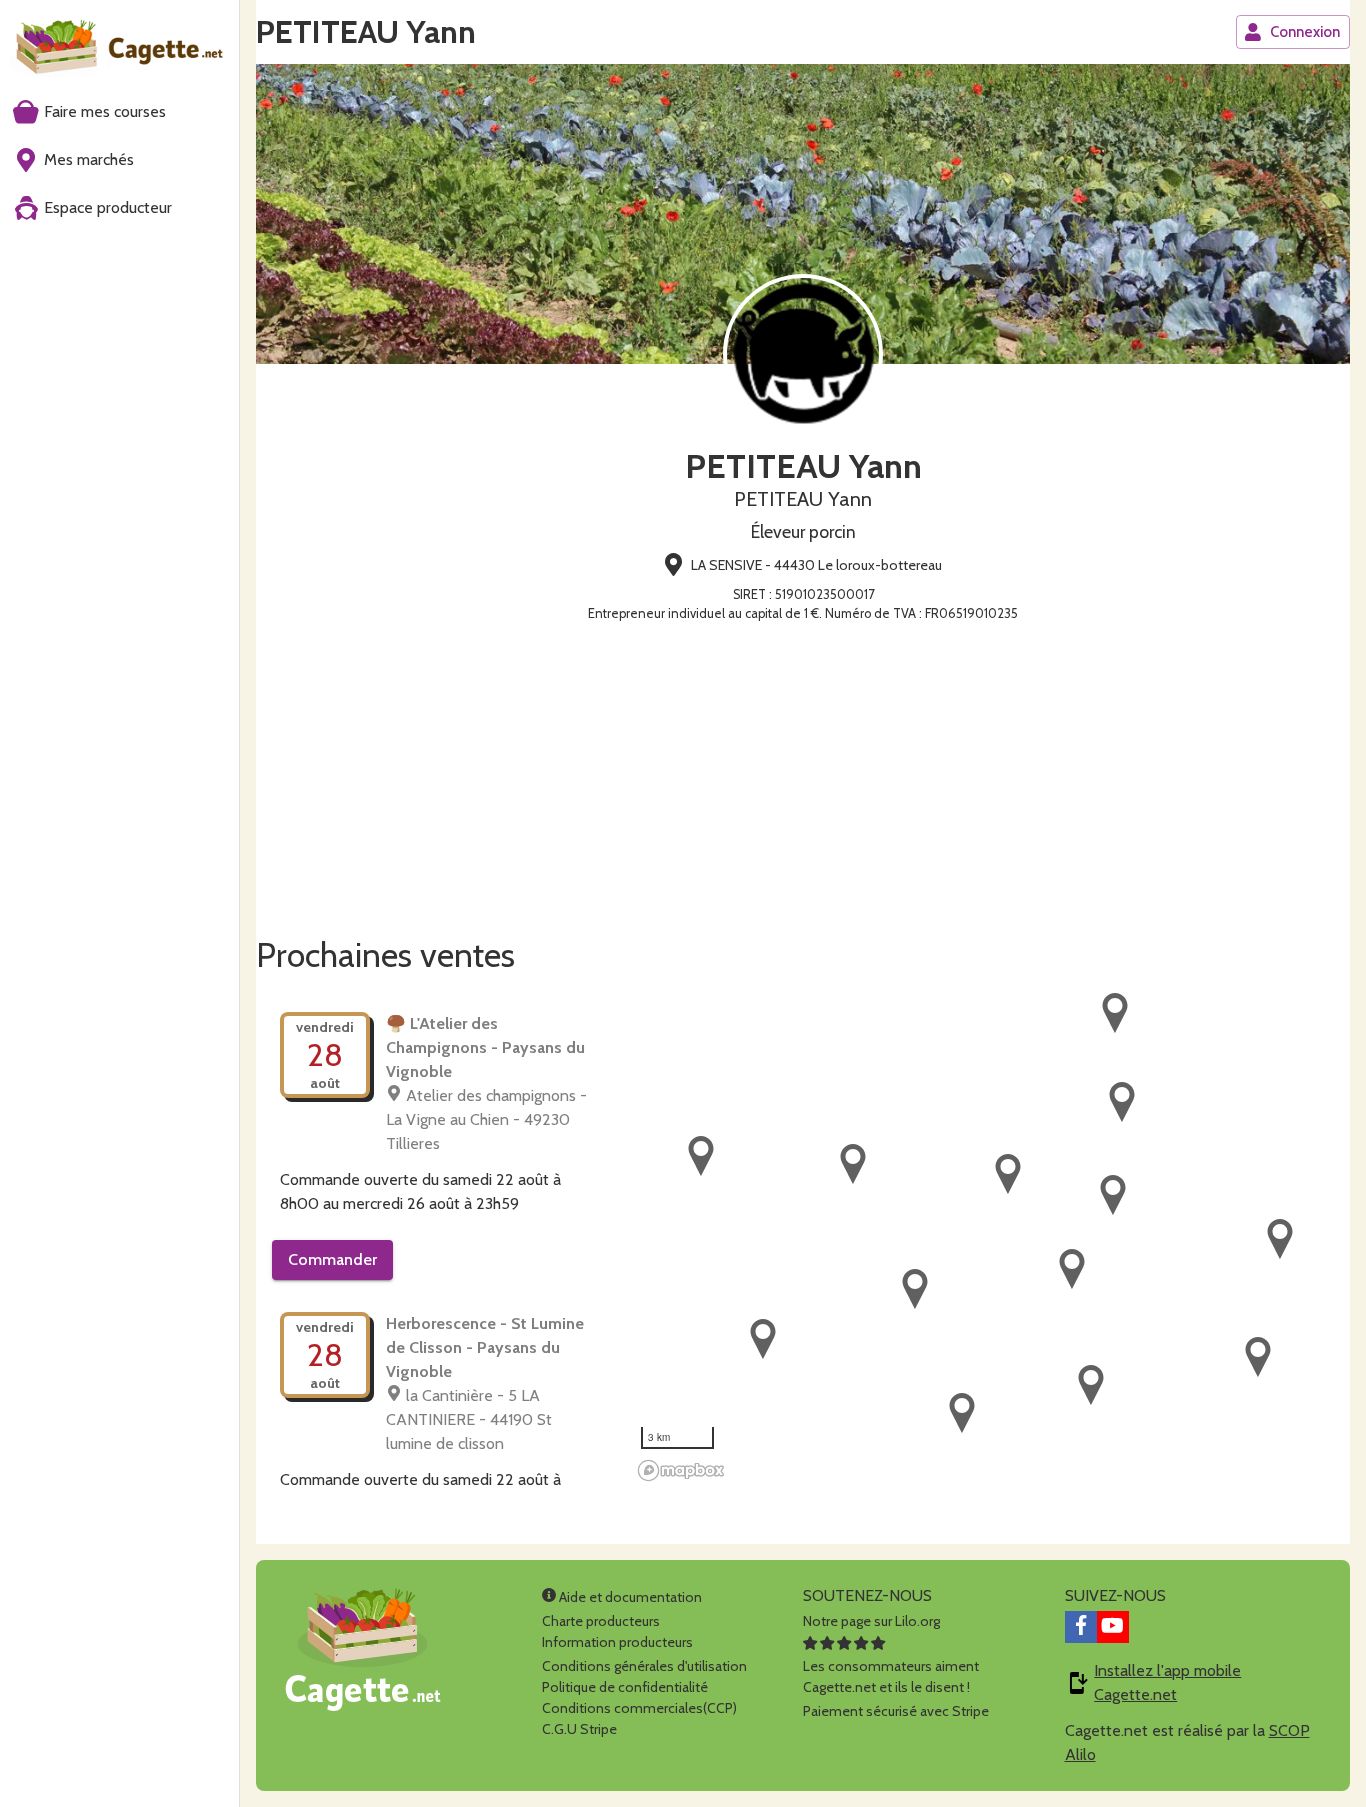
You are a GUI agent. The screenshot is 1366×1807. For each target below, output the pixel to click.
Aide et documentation (629, 1597)
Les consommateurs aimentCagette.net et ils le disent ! (891, 1676)
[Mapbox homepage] (681, 1470)
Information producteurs (617, 1642)
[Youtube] (1113, 1627)
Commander (332, 1259)
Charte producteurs (601, 1621)
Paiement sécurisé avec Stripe (896, 1711)
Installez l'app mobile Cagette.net (1167, 1682)
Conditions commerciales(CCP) (639, 1708)
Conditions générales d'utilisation (644, 1666)
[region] (990, 1238)
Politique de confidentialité (625, 1687)
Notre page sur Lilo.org (871, 1621)
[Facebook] (1081, 1627)
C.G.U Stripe (579, 1729)
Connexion (1305, 32)
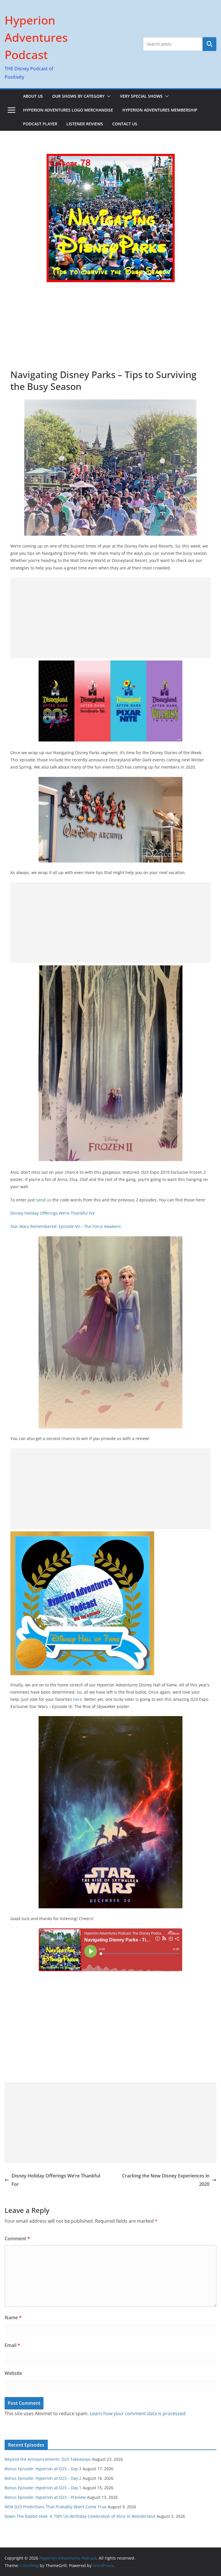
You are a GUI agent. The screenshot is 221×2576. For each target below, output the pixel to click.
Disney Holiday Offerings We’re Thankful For (52, 1213)
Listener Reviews (84, 124)
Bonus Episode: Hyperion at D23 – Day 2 (43, 2478)
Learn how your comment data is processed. (138, 2413)
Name (13, 2317)
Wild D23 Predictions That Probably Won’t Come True (55, 2506)
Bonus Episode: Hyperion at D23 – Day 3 (43, 2468)
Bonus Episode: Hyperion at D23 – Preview (45, 2497)
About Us (33, 96)
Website (13, 2373)
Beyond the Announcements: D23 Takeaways (48, 2459)
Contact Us (124, 124)
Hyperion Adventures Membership (159, 110)
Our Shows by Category (78, 96)
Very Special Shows (141, 96)
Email (12, 2345)
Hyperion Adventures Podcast (36, 37)
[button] (107, 96)
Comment (17, 2238)
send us (43, 1200)
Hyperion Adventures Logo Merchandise (68, 110)
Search (209, 44)
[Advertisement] (110, 325)
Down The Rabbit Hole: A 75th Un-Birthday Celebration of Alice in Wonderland (80, 2516)
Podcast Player (40, 124)
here (77, 1699)
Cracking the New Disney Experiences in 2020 (165, 2180)
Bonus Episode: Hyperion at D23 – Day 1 (43, 2487)
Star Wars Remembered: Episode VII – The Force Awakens (65, 1226)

**How to complete this task:** Emit the lines of the material exactly, from its first line to the line containing "[Facebook] (1081, 1627)", inclusive; leave every picture out.

**Exercise result:**
You are a GUI agent. The screenshot is 1366×1807. For each target below, output the pixel to click.
Aide et documentation (629, 1597)
Les consommateurs aimentCagette.net et ils le disent ! (891, 1676)
[Mapbox homepage] (681, 1470)
Information producteurs (617, 1642)
[Youtube] (1113, 1627)
Commander (332, 1259)
Charte producteurs (601, 1621)
Paiement sécurisé avec Stripe (896, 1711)
Installez l'app mobile Cagette.net (1167, 1682)
Conditions commerciales(CCP) (639, 1708)
Conditions générales d'utilisation (644, 1666)
[region] (990, 1238)
Politique de confidentialité (625, 1687)
Notre page sur Lilo.org (871, 1621)
[Facebook] (1081, 1627)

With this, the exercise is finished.